Historia de una perdida.
Cristina
de la Concha.
Eterno
Femenino Ediciones.
México,
2013.
Primer
Tiempo
Decía
Eduardo Galeano que de la partícula gno
del indoeuropeo se derivaron palabras del latín como gnosis (conocimiento) y narrare
(narrar). En los últimos siglos, con el desarrollo cada vez más especializado
de la ciencia, esta relación entre conocer
y narrar nos parece, por decir lo
menos, sospechosa.
No
fue así en un principio, cuando los viejos de la tribu instruían a los jóvenes
por medio de narraciones alrededor de una fogata. Los cuentos eran las formas
orales en que se transmitía el conocimiento de generación en generación. Así
ocurrió por siglos. Incluso en algunas escuelas esotéricas o religiosas de hoy
en día, los cuentos iniciáticos preparan al aprendiz en el manejo de símbolos y
valores fundamentales de su doctrina. De esta forma los cuentos constituyen una
suerte de epifanía.
Cuento
es conocimiento, pero ante todo entretenimiento. Una forma de conjurar a la
muerte. Así lo hizo Schahrázád ante Shahryar, más de mil noches, y en vez de
recibir la muerte acabó engendrando al hijo del Sultán. Ya desde esta famosa
recopilación el cuento iba variando sus estructuras con tal de mantener un
suspenso que mantuviera en vilo a su espectador. Los cuentistas persas eran
expertos en el arte de seducir al caminante, de ese suspenso dependía el valor
de las monedas que recibían. Sin embargo, mantener esta habilidad subsidiaria
del gesto y de los trucos de la voz fue un verdadero reto para la mera
escritura y sus limitados recursos.
Segundo
Tiempo
Con
la Revolución Industrial y el desarrollo de la locomotora, surgió el cuento
moderno, el que sostenido en estructuras más eficaces buscaba conseguir una impresión
más duradera en un lector pasajero. Aquel que no tenía el tiempo de los largos
viajes en tren o diligencia, sino el que sólo podía leer entre una estación del
tren y la siguiente, entre un pueblo y otro. Para conseguir este efecto, ya
Edgar Allan Poe afirmaba que la principal característica del cuento debía ser
su “unidad de impresión”, es decir que el autor debía buscar cuidadosamente
“cierto efecto único y singular”. Lo consiguieron magistralmente los cuentistas
del XIX, como Gogol, Maupassant, Bierce o Tolstoi, quien aportó a la definición
del género el binomio de que a cada emoción (una emoción), corresponde una
idea. Estos esfuerzos por lograr una impresión imperdurable aumentaron las
exigencias para los autores. Entonces cada texto tenía que cumplir con aquella
definición popular: “El cuento es algo que se lee en una sentada pero se
recuerda toda la vida”.
Las
búsquedas formales de los cuentistas del siglo XX alcanzaron una concisión y
una intensidad que en el rigor de su diseño y en la flexibilidad de su
estructura se acercaron a la poesía. El cuento se convirtió en un mecanismo
minucioso y dirigido a la producción de emociones específicas. Con maestría
contaba dos historias, una superficial y aparente que escondía otra secreta y
contundente. Ya el viejo Hemingway lo había dicho en su teoría del iceberg: lo
más importante nunca se cuenta, “la historia secreta se construye con lo no
dicho, con el sobrentendido y la alusión” (1).
Con
el desarrollo de los medios de comunicación electrónica se llegó al colmo del
efectismo y la sorpresa con las minificciones, verdaderas joyas de un ejercicio
preciosista, adecuadas para leerse entre una estación y otra del Metro.

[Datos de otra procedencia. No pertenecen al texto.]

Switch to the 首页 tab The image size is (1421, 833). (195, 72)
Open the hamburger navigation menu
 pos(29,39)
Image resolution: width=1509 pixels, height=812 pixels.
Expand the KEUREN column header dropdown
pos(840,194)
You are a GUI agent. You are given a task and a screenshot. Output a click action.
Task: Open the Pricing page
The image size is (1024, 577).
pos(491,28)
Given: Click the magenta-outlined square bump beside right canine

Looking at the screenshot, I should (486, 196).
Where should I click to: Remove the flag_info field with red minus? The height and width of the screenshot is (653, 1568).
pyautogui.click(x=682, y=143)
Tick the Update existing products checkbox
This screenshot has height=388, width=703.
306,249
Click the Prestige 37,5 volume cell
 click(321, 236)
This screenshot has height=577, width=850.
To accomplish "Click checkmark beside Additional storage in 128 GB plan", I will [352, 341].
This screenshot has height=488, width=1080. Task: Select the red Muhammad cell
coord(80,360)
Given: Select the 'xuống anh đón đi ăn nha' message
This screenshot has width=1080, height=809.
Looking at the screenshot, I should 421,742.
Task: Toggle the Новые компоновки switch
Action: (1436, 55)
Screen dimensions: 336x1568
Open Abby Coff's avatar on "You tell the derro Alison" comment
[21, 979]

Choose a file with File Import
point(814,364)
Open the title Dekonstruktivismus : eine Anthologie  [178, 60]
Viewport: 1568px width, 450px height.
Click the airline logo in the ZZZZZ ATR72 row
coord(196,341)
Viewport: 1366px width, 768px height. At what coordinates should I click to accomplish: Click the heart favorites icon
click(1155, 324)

Oscilando entre el chiste y el poema, el cuento se volvió ejemplo de tensión,
una especie de “exorcismo” -en palabras de Cortázar- con un final de “puñalada”
–según Edmundo Valadés.
Tercer
Tiempo
En
la segunda mitad del XX, el cuento moderno se transformó. De acuerdo con Ricardo
Piglia, abandonó los finales sorpresivos y la estructura cerrada para trabajar
la tensión entre dos historias sin resolverlas: “La historia secreta se cuenta
de un modo cada vez más elusivo. El cuento clásico a la Poe contaba una
historia anunciando que había otra; el cuento moderno cuenta dos historias como
si fueran una sola.”(2)
Actualmente
no basta con tener una buena anécdota y un léxico abundante para contarla. El
título, el gancho de la primera oración, el apretado desarrollo, la lógica del
personaje, el clímax sorprendente, el desenlace inolvidable se volvieron
materias de aprendizaje, de exploración y de dominio para el cuentista. Aspirar
a escribir un cuento es tan endiabladamente difícil como querer diseñar un
videojuego. No cualquiera sale avante en el intento. Puede el aspirante
terminar escribiendo una viñeta, un chiste o, en el peor de los casos, su
epitafio en el mundo de la literatura.
Es
por eso, que la escritura de una pieza, y más la de un libro del género
significa un verdadero reto en el que se equilibran las tendencias formales de
una época con las pulsiones individuales de cada autor. En los 13 textos que
integran Historia de una perdida y otros
cuentos de Cristina de la Concha,
se hace evidente esta búsqueda. Aunque son piezas de diferente factura
demuestran el conocimiento de una autora que hace gala de distintos recursos
para revelarle al lector las paradojas de lo cotidiano, los elementos que
“siempre han estado ahí” sin que el profano los haya visto. A través de una
prosa precisa y sugerente se construye una atmósfera de tensión que se rompe en
la sorpresa de cada desenlace.
De
la Concha consigue, cuento a cuento, ir dejando una impronta imborrable en el
ánimo de sus lectores. Con buen oficio coloca, párrafo a párrafo, los peldaños
de una escala que conduce hasta el cielo de la imaginación. Un lugar en donde
la naturaleza aparente de las personas y las cosas, se aclara para dejarnos ver
el milagro o la pesadilla que las habita.
Notas
1.-
“Tesis sobre el cuento”. Ricardo Piglia. Formas breves. P. 108.
2.-
“Tesis sobre el cuento”. Ricardo Piglia. Formas breves. P. 108.